Reproduce the data below word for word, with every line kept as it appears.
----
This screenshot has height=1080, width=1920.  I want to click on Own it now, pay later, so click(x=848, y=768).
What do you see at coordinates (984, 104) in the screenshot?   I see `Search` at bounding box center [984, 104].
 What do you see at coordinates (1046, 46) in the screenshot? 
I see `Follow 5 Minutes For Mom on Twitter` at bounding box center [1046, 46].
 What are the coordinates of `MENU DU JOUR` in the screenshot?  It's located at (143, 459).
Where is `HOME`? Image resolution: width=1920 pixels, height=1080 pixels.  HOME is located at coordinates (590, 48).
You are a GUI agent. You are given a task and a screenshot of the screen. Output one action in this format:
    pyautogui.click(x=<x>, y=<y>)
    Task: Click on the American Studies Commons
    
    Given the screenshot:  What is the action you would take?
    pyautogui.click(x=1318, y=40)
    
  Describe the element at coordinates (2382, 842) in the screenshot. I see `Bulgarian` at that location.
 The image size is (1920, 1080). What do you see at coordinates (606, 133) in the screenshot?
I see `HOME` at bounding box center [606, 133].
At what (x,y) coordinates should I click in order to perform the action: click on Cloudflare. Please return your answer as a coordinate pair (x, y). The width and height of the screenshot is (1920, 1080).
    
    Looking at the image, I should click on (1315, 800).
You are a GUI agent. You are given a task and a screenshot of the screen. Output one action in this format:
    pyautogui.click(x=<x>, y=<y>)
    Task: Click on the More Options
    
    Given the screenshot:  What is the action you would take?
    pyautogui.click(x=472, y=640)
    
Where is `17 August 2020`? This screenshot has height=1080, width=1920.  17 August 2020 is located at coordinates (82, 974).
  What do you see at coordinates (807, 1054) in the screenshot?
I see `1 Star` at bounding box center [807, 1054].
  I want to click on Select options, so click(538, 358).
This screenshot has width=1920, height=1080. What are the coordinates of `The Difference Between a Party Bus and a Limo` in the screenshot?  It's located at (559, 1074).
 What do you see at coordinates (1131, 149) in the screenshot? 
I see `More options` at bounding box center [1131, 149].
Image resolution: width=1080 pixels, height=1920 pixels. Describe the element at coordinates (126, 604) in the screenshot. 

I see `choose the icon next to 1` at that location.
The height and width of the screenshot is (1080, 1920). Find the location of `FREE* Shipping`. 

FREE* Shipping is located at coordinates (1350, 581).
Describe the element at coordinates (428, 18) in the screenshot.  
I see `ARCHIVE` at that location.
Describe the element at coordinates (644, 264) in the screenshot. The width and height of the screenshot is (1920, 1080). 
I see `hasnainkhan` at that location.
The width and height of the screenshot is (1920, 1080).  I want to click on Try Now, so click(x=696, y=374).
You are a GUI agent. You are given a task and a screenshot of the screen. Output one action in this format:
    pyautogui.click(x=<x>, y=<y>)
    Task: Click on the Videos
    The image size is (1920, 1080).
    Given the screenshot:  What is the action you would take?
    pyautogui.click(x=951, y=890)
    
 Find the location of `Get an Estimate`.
----
> [Written reply]:
This screenshot has height=1080, width=1920.  I want to click on Own it now, pay later, so click(x=848, y=768).
What do you see at coordinates (984, 104) in the screenshot?   I see `Search` at bounding box center [984, 104].
 What do you see at coordinates (1046, 46) in the screenshot? 
I see `Follow 5 Minutes For Mom on Twitter` at bounding box center [1046, 46].
 What are the coordinates of `MENU DU JOUR` in the screenshot?  It's located at (143, 459).
Where is `HOME`? Image resolution: width=1920 pixels, height=1080 pixels.  HOME is located at coordinates (590, 48).
You are a GUI agent. You are given a task and a screenshot of the screen. Output one action in this format:
    pyautogui.click(x=<x>, y=<y>)
    Task: Click on the American Studies Commons
    
    Given the screenshot:  What is the action you would take?
    pyautogui.click(x=1318, y=40)
    
  Describe the element at coordinates (2382, 842) in the screenshot. I see `Bulgarian` at that location.
 The image size is (1920, 1080). What do you see at coordinates (606, 133) in the screenshot?
I see `HOME` at bounding box center [606, 133].
At what (x,y) coordinates should I click in order to perform the action: click on Cloudflare. Please return your answer as a coordinate pair (x, y). The width and height of the screenshot is (1920, 1080).
    
    Looking at the image, I should click on (1315, 800).
You are a GUI agent. You are given a task and a screenshot of the screen. Output one action in this format:
    pyautogui.click(x=<x>, y=<y>)
    Task: Click on the More Options
    
    Given the screenshot:  What is the action you would take?
    pyautogui.click(x=472, y=640)
    
Where is `17 August 2020`? This screenshot has height=1080, width=1920.  17 August 2020 is located at coordinates (82, 974).
  What do you see at coordinates (807, 1054) in the screenshot?
I see `1 Star` at bounding box center [807, 1054].
  I want to click on Select options, so click(538, 358).
This screenshot has width=1920, height=1080. What are the coordinates of `The Difference Between a Party Bus and a Limo` in the screenshot?  It's located at (559, 1074).
 What do you see at coordinates (1131, 149) in the screenshot? 
I see `More options` at bounding box center [1131, 149].
Image resolution: width=1080 pixels, height=1920 pixels. Describe the element at coordinates (126, 604) in the screenshot. 

I see `choose the icon next to 1` at that location.
The height and width of the screenshot is (1080, 1920). Find the location of `FREE* Shipping`. 

FREE* Shipping is located at coordinates (1350, 581).
Describe the element at coordinates (428, 18) in the screenshot.  
I see `ARCHIVE` at that location.
Describe the element at coordinates (644, 264) in the screenshot. The width and height of the screenshot is (1920, 1080). 
I see `hasnainkhan` at that location.
The width and height of the screenshot is (1920, 1080).  I want to click on Try Now, so click(x=696, y=374).
You are a GUI agent. You are given a task and a screenshot of the screen. Output one action in this format:
    pyautogui.click(x=<x>, y=<y>)
    Task: Click on the Videos
    The image size is (1920, 1080).
    Given the screenshot:  What is the action you would take?
    pyautogui.click(x=951, y=890)
    
 Find the location of `Get an Estimate`.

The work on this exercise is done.